With the advent of federation a revision of the State constitution is widely demanded, and is likely to be conceded. One of the first steps necessary to restore harmony must be reform of the Upper House by a gradual extension of the franchise and a lowering of the qualification, so as to ensure that elections are freely contested; it is its present unrepresentative character which gives force to the appeals of the radical press and intensifies class divisions.

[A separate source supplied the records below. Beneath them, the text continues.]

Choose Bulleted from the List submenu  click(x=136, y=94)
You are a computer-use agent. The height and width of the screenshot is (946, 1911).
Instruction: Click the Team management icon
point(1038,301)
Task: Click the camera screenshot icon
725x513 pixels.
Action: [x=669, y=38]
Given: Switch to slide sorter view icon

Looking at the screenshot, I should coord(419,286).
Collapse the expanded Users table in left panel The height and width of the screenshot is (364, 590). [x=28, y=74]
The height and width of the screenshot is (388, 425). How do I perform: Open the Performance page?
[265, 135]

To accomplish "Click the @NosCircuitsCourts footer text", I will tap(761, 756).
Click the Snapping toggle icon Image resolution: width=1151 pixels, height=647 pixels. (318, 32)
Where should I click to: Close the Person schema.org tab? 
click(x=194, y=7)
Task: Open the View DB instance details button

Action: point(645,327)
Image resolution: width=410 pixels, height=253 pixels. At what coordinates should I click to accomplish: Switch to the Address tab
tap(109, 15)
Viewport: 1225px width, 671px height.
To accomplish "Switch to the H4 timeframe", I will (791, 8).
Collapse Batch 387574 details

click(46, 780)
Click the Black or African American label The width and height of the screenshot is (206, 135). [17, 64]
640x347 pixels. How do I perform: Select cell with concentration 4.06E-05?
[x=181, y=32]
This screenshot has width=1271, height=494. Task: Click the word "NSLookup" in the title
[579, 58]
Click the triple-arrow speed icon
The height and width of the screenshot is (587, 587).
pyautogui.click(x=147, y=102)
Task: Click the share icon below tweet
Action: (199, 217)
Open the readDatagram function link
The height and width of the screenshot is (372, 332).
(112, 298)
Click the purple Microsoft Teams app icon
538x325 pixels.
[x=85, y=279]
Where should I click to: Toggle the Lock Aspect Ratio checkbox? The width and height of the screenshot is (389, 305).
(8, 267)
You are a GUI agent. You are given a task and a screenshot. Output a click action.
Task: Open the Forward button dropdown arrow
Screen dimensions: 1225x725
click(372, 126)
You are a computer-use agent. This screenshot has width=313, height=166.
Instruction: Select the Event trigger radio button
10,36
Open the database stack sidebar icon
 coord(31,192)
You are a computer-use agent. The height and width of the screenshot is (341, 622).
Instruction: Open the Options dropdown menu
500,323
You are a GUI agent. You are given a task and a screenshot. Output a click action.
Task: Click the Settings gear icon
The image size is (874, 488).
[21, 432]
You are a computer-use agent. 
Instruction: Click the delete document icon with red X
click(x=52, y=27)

The relation of State parties to the national parties is an important subject. In the article from which we have already quoted, in _United Australia_, Mr. Deakin writes:--"There cannot be a series of Liberal parties, one Federal and the others in the States, each going its own way. There must be but one party, with one programme, to which effect will require to be given continuously in both the States and the Commonwealth." He therefore deplores that the Liberal party, together with its "left wing," the Labour class, will be split on the fiscal issue. "It is this apparently unavoidable rupture in the party," he declares, "which endangers its prospects and presents an opportunity to the Conservative classes of either seizing or sharing an authority to which they could not otherwise aspire." If this means that the "Liberal" and Labour classes are entitled by reason of their numbers to a perpetual lease of power in both domains, there can be no more dangerous doctrine. Parties should be decided by questions of progress and financial policy, and not on class lines; and since the State and Federal legislatures have separate spheres of action, parties should be separate also, unless, indeed, they are to be founded on corruption, as in the United States, where the same two parties control not only national and State politics, but city government also.

In the consolidation of public opinion into two definite lines of policy based on the questions to be dealt with lies the only hope, then, of the progress of the individual States within their own range; and in promoting this desirable result the reform advocated in these pages finds its true application.